§ **PROBLEM REQUIREMENTS**
Scan the data beneath this task and copy each line that includes "panel".
····················
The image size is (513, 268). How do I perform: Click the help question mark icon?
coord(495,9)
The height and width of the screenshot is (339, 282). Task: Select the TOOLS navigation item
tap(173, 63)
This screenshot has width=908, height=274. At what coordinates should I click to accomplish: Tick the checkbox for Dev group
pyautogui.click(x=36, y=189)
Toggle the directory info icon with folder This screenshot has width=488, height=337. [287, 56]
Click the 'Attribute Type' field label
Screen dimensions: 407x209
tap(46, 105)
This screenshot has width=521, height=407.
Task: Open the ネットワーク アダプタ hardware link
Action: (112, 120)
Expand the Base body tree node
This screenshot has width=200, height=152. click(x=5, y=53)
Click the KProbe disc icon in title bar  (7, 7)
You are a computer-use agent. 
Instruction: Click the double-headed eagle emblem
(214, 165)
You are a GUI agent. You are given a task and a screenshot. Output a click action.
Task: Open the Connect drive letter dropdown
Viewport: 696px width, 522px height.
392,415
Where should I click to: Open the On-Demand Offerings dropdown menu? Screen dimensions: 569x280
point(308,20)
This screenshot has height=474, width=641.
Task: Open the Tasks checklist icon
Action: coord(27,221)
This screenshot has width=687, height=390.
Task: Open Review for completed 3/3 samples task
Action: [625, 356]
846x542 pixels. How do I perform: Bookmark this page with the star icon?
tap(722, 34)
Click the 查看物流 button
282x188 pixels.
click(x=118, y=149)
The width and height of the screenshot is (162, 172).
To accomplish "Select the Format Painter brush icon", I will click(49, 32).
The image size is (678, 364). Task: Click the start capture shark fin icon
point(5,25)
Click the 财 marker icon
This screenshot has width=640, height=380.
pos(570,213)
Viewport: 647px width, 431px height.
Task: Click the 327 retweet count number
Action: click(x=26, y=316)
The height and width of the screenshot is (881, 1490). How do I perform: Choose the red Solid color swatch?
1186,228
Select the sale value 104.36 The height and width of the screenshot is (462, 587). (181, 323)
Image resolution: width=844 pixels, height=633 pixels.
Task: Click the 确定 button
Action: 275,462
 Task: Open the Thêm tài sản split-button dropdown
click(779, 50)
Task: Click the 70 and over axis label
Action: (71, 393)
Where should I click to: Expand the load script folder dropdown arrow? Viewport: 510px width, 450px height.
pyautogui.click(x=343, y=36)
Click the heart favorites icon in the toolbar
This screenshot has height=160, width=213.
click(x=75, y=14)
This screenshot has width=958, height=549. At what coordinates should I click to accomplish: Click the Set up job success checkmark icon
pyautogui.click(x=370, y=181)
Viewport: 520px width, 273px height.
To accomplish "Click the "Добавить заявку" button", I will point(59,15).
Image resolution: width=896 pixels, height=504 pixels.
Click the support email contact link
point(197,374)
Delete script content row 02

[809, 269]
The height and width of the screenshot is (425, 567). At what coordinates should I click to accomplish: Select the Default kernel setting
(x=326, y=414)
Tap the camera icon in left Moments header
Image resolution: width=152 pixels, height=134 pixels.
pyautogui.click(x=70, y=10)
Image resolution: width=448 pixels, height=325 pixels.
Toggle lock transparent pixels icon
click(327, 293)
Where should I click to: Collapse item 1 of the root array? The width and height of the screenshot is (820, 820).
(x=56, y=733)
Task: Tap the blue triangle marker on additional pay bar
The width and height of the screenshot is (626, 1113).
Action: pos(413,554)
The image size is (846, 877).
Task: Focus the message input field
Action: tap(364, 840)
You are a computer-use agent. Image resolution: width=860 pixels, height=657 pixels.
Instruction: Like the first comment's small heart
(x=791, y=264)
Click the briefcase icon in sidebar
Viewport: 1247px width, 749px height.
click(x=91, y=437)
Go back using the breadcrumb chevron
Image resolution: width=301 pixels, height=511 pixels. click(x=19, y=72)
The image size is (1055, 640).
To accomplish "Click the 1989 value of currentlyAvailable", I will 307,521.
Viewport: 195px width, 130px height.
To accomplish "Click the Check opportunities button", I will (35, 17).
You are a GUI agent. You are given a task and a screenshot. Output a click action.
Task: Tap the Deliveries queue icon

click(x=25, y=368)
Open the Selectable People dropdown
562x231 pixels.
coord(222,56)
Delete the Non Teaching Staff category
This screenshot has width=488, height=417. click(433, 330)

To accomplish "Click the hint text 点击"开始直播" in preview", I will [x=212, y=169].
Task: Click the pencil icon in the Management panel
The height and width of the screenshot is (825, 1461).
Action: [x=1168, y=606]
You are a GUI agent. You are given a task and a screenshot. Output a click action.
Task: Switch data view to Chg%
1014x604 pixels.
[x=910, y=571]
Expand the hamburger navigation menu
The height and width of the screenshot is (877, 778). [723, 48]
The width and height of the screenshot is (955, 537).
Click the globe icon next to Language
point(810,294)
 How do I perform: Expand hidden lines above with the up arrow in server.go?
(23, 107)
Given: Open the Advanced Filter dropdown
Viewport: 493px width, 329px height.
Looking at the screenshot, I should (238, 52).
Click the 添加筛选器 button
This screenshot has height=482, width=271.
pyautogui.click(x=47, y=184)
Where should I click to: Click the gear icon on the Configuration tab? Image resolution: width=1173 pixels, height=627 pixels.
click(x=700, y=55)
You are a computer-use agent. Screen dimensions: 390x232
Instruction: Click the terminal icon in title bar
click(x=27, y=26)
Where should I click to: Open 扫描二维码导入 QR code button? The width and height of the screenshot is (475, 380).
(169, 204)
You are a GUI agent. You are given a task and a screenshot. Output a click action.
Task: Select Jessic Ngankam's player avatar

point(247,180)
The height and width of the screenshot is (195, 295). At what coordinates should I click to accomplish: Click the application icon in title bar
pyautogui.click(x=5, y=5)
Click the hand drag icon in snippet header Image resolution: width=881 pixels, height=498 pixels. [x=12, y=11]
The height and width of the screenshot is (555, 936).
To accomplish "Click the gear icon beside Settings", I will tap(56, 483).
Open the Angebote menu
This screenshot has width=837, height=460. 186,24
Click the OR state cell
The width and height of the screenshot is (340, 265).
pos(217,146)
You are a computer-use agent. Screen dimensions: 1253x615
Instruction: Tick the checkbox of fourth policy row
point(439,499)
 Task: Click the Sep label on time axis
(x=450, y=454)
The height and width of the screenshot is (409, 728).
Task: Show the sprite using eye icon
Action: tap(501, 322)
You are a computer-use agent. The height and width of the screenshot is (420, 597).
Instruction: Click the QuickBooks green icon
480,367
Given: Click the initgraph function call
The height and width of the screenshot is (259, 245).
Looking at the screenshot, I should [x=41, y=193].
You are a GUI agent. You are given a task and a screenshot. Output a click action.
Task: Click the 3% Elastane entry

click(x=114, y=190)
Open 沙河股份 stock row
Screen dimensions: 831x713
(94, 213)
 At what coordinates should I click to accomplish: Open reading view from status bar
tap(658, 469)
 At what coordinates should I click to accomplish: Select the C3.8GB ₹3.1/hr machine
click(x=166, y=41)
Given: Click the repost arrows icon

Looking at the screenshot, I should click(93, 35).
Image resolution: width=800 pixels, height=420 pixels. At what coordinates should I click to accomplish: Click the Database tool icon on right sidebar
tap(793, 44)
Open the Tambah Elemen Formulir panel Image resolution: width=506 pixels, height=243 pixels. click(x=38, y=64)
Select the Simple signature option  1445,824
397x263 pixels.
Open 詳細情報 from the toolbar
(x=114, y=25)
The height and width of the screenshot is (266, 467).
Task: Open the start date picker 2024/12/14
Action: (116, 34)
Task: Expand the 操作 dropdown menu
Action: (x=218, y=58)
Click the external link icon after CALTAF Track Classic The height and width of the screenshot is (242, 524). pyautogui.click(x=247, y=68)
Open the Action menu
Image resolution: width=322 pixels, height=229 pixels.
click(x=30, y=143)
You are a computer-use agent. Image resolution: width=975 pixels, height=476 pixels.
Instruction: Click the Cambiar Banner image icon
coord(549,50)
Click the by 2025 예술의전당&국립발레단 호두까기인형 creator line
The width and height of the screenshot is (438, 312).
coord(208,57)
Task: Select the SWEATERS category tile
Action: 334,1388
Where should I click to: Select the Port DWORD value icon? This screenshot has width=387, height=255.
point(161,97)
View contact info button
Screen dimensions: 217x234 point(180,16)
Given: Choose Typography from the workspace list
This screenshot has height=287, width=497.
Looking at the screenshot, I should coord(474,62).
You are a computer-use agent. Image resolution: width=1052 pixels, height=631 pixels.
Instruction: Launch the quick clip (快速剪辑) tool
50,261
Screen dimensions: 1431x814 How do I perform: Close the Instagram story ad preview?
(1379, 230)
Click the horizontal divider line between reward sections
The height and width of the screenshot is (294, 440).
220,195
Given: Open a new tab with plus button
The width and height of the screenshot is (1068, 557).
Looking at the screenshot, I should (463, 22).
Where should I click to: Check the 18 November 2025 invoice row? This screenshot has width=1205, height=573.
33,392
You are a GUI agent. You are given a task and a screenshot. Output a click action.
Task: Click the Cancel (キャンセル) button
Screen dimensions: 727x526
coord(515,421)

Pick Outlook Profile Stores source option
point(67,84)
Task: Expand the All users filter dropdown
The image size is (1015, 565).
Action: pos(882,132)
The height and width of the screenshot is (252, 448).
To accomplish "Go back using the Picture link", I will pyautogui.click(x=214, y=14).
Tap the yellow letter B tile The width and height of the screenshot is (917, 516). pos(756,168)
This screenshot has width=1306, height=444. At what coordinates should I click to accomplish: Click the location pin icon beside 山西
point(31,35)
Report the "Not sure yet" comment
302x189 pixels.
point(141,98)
····················
§ **EXERCISE ANSWER**
Task: Click the pencil icon in the Management panel
Open the Tambah Elemen Formulir panel Image resolution: width=506 pixels, height=243 pixels. click(x=38, y=64)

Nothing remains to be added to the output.